XP Pro, the installed OS, is a strain of Chicago

(Win NT2000) with a host of built-in communications services which pass data to Microsoft & others, for example, from Word, Messenger [not to be confused with Windows Messenger] along with a dozen other services on your machine. All C$, D$ drives etc IPC$ are permanently shared by default (you can disable sharing only for the session for what that's worth. When you reboot they reconfigure as shared drives).

 

I've yet to discover why COM3 had been nuked & remapped to COM5 by the installer.

 

Auto-redial had been checked to ON which initiated several auto re-dials over a period of days whenever the Internet connection was broken.

 

The installer ernestly advised not to install BlackIce (another stage of difficulty for a hacker), or to install a hardware firewall. Even here plenty of research is required as there are many known backdoors for many hardware firewalls. Manufactureres lie. I can't see Microsoft & the like protecting their systems with free/low-cost software firewalls. More like black boxes of some type, not necessarily too expensive.

 

I understand XP can be configured by a Domain Administrator to broadcast a machine's IP address to his machine every time you connect to the network, ie the Internet, putting an icon on a Domain Controller's screen.
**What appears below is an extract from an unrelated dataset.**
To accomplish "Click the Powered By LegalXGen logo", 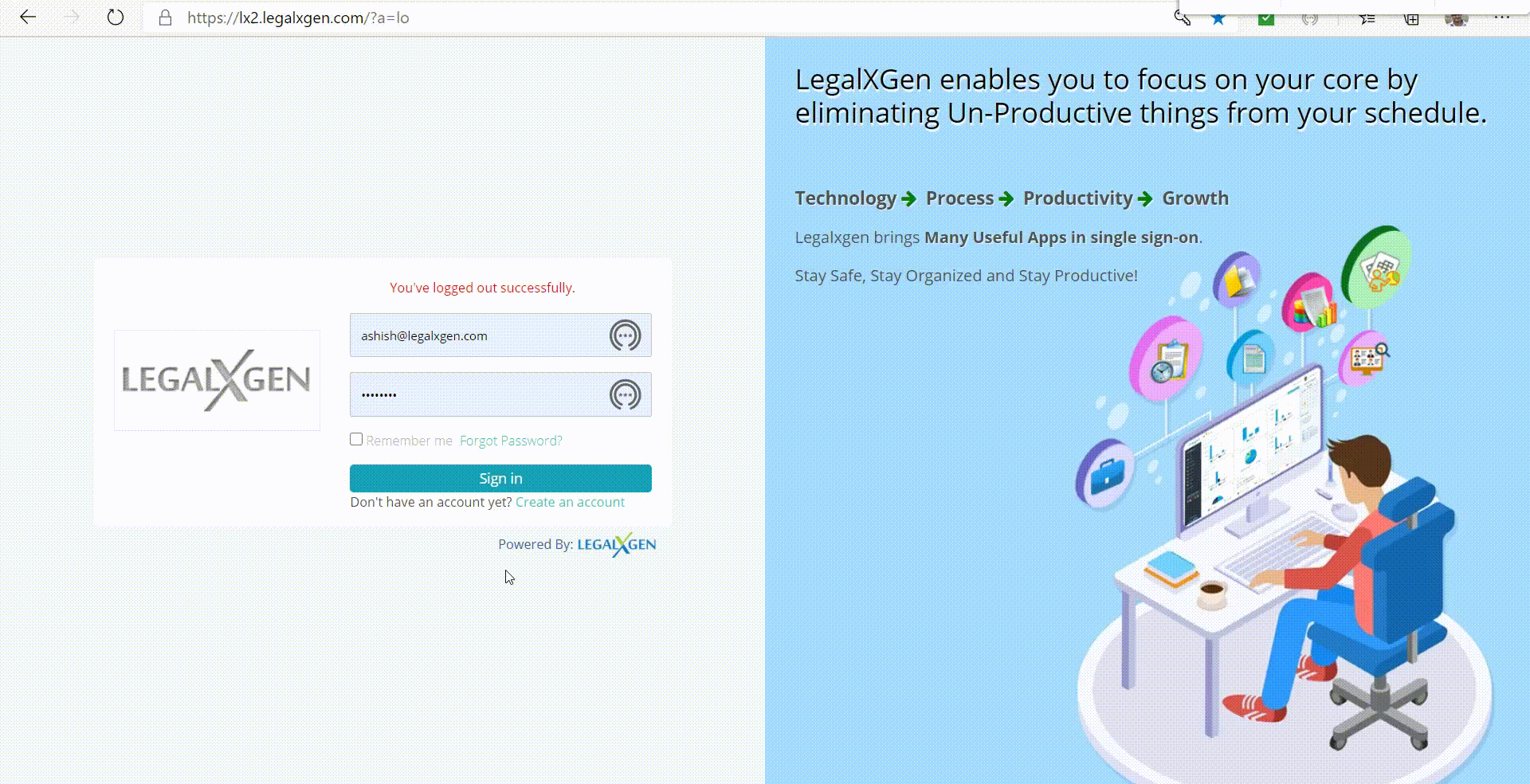I will click(x=616, y=545).
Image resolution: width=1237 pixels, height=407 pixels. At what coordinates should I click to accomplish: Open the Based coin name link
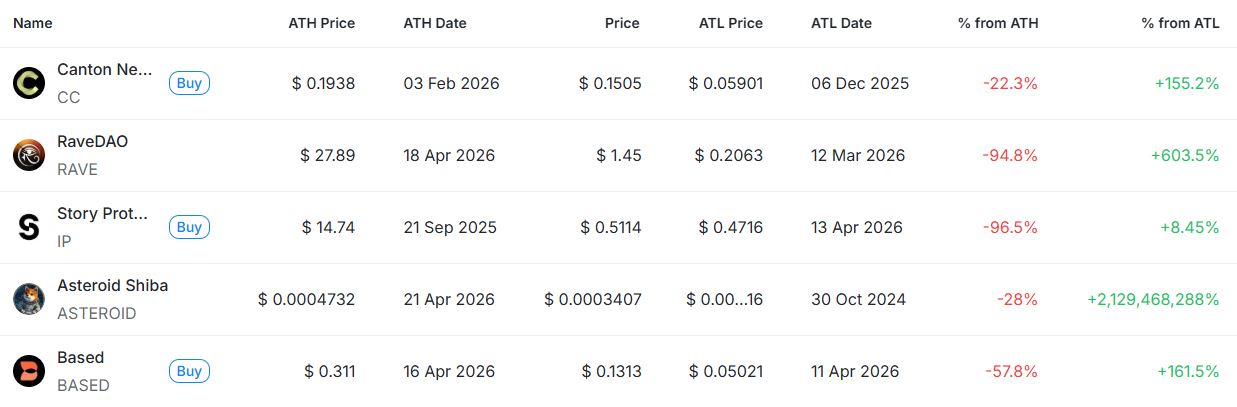tap(80, 357)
From this point he has access to your shared drives & all folders & files, your registry, your Recent Documents lists (many instances spread across your directories, (in my case one was well hidden & UNSEARCHABLE though the search engine though you can find them listed in the registry under their appropriate key) remote access in fact to any service, program, data file, registry setting or configuration setting you have.

 

In this case, even if you configured certain services to be disabled like Telnet or Remote Registry Access, or Log on as a Batch Job, (find this list through Computer Management in Admin Tools then Services or type compmgmt.msc in the Run box) he can VERY EASILY reconfigure them through prepared templates almost without effort. All of which i would never have learned hadn't noticed one small Backup file whose owner (check File\ Properties\Security) was neither Administrator, Administrators, me nor any other User(every file in your directories has an OWNER). There were severals other oddities too.

 

PS if you go to Help in your OS you'll find some stuff about communicating data over a network by phone line, without a modem, (& dial-up & call-back and other interesting stuff, most of which most installers claim they have no knowledge of, even deny exists. All good stuff.